Algorithms should be free from rich types

Algorithms should be free from rich types
Jun 27, 2023 Ali Çehreli
Jun 28, 2023 H. S. Teoh
Jun 28, 2023 FeepingCreature
Jun 28, 2023 Ali Çehreli
Jun 28, 2023 Richard (Rikki) Andrew Cattermole
Jun 28, 2023 Adam D Ruppe
Jun 28, 2023 bachmeier
Jun 28, 2023 Cecil Ward
Jun 30, 2023 Steven Schveighoffer
Jun 30, 2023 Steven Schveighoffer
Jun 28, 2023 Max Samukha
Jun 28, 2023 Ali Çehreli
Jun 28, 2023 Hipreme
Jun 28, 2023 bachmeier
Jun 28, 2023 Ali Çehreli
Jun 29, 2023 Atila Neves
Jun 29, 2023 Jonathan M Davis
Jun 30, 2023 Steven Schveighoffer
Jun 30, 2023 H. S. Teoh
Jun 30, 2023 Atila Neves
Jun 30, 2023 bachmeier
Jun 30, 2023 monkyyy
Jul 03, 2023 Timon Gehr
Jun 30, 2023 H. S. Teoh
Jun 30, 2023 bachmeier
Jun 30, 2023 Meta
Jul 01, 2023 Dom DiSc
Jul 02, 2023 Dukc
Jul 03, 2023 Atila Neves
Jul 03, 2023 Steven Schveighoffer
Jul 03, 2023 H. S. Teoh
Jul 03, 2023 Steven Schveighoffer
Jul 03, 2023 H. S. Teoh
Jul 03, 2023 claptrap
Jul 04, 2023 Steven Schveighoffer
Jul 02, 2023 Dukc

June 27, 2023

Posted by Ali Çehreli

Permalink

Ali Çehreli

Permalink

My mind is not fully clear on this topic yet but some related things have been brewing in me for years.

First, an aside: You may remember my minor complaint about 'private' during a DConf presentation years ago. Today, I feel even stronger that disallowing access to parts of software "just because" of good design is a mistake. I've seen multiple examples of this in professional life where a developer uses 'private' only because it is "of course" better to do so. (The Turkish word "işgüzar" and the German word "verschlimmbessern" describe the situation pretty well for me but the English language lacks such a word.)

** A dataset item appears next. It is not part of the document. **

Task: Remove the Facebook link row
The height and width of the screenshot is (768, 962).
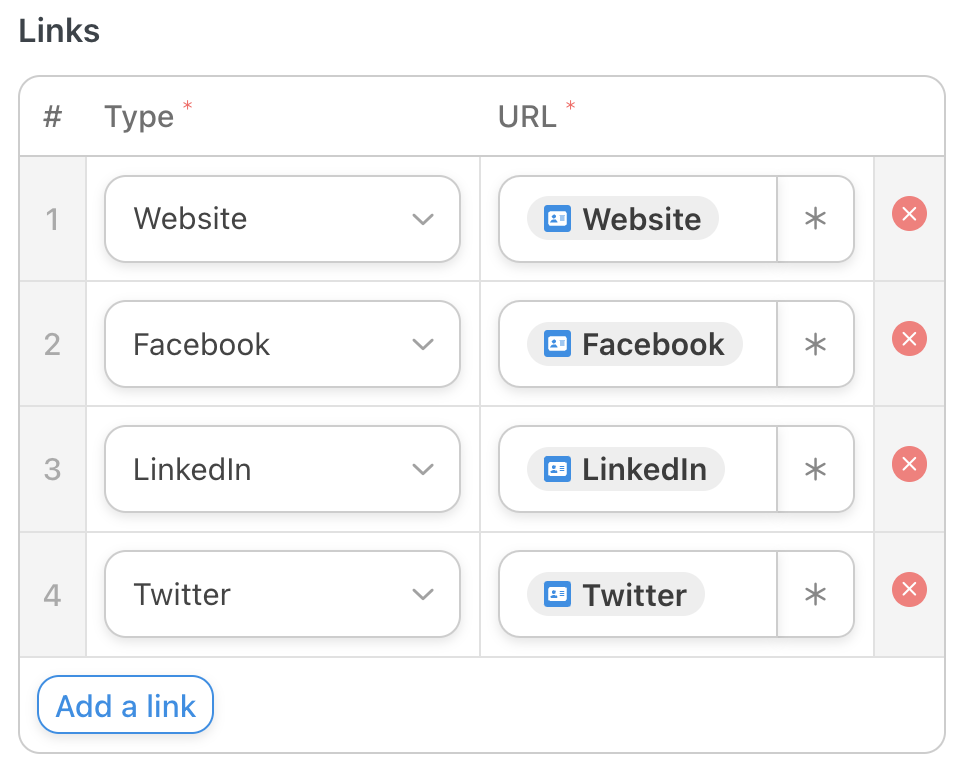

To give an example from D's ecosystem, the D runtime's garbage collector statistics object used to be 'private'. (I think there is an interface for it now.) What an inconvenience it was to copy/paste that type's definition from the runtime to user code, get the compiled symbol of the object from the library, and pointer cast it to be able to access the members! A 'static assert' attempts to protect the project from changes to that type...

The idea of 'private' should be to just give the developer freedom to change the implementation in the future. It should not impede use cases that people come up with. That can be achieved practically with an underscore: Make everything 'public' and name your implementation details with an underscore. People who need them will surely know they are implementation details that can change in the future but they will be happy: They will get things done.

Ok, that rant is over.

The main topic here is about the harm caused by rich types surrounding algorithms. Let's say I am interested in using an open source algorithm that works with a memory area. (Not related to D.) We all know that a memory area can be described by a fat pointer like D's slices. So, that is what the algorithm should take.

Unfortunately, the poor little algorithm is not free to be used: It is written to work with a custom type of that library; let's call it MySlice, which is produced by MyMemoryMappedFile, which is produced by MyFile, which is initialized only by types like MyFilePath. (I may have gotten the relationships wrong there.)

But my data is already in a memory area that I own! How can I call that algorithm? Should I write it to a file first and then use those rich types to access the algorithm? That should not be necessary...

Of course I understand the benefits of all those types but the core algorithm should be as free as possible. So, this is simply wrong. I think us, software developers, have been on the wrong path. Our task should primarily be about getting things done first.

I could work with those types if they had virtual interfaces. But no. They are un-subtypable C++ 'class'es.

I think it could also work if the algorithm was templatized; but again, no...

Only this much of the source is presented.